Dressed to Write

Language as a metaphor for clothing is ubiquitous in writing on dress. But clothing isn’t a language. Speaking and dressing make very different demands of the body. And combining words and figures of speech is quite unlike combining shirts and shoes.

Which makes the clothing of famous writers all the more interesting - their clothing does not simply duplicate their writing, but rather offers a separate, complementary dimension of expression. In the most evocative cases, like Colette’s suit or Samuel Beckett’s turtlenecks, writers’ clothes give us a sense of embodiment—their presence, their posture, the way they existed in public and private spaces—that texts alone cannot.

Clothing can also condition writing. To sit their final exams, students at Oxford University must still wear sub fusc, a kind of dark academic dress (from Latin, sub fuscus) that is now understood to mean a dark suit and a white shirt—whose collar is closed with either a white marcella bow tie or black ribbons—with a black gown over the top. The same uniform is worn for graduation, knotting together the labor and its reward, and lending both a sense of occasion.

Without the proper dress, students cannot write their exams.
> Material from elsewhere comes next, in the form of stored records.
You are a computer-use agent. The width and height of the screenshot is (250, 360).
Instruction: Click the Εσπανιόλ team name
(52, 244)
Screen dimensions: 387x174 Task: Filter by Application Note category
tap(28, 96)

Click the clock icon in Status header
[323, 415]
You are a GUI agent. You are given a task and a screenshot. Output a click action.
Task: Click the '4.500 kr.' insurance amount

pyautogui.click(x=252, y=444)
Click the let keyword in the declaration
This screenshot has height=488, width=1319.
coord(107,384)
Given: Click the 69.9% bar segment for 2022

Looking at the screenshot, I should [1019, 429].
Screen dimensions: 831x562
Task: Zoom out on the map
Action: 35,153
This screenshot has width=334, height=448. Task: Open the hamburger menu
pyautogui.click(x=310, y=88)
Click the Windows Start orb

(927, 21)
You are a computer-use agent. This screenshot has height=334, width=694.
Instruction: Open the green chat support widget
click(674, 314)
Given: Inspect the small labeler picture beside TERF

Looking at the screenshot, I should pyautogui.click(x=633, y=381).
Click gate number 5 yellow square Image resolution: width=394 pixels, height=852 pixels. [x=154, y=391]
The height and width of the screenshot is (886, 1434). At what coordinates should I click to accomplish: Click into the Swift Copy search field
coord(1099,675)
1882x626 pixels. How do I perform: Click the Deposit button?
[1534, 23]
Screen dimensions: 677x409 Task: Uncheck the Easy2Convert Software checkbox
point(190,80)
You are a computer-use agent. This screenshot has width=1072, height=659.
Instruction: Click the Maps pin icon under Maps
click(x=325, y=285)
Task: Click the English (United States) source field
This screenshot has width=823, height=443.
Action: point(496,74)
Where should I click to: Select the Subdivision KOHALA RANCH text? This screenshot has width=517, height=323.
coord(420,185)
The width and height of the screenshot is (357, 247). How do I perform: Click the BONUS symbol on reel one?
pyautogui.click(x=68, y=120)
A similar sartorial barrier appears in Peter Stallybrass’s classic essay, “Marx’s Coat.” In London in the 1850s, Marx was fighting to keep his household above starvation, working as a journalist and pawning his possessions between paychecks. One item which made its way through the pawnshop as the family finances fluctuated was his overcoat. What Marx was trying to do, amongst the bartering and fear that stalk a life of mere subsistence, was write the book which would be his life’s work, Capital. To do so, he needed to spend hours in the British Library reading the great works of political economy, and in order to do that, Stallybrass points out, he needed his coat.

Both the ferocity of those English winters, and the social expectations of the British Library reading room, made Marx’s overcoat not merely an adornment or extension of his writing self, but its most basic necessity. When he sets in Capital out to analyze the economy in terms of the kinds of work people do, Marx writes that the value of “coat, linen, &c., i.e., the bodies of commodities, are combinations of two elements – matter and labour.” The coat is formed not only from its cloth, thread and horn, but also the hours of work invested by weaver, tailor and finisher. It marks a relation between maker and wearer. And the example folds back on itself: the hypothetical coat depends on the real one which was required before it could begin. The airy theory clumps back into heavy wool.

Words won’t keep you warm, nor cashmere make you eloquent. Having places to go but no coat, and things to say but no words, are different kinds of poverty. But the importance—and occasionally the necessity—of a writer’s clothing demonstrates that we are connected to one another not only by language and ideas, but by the materials of work and leisure, that furnish and clothe our lives.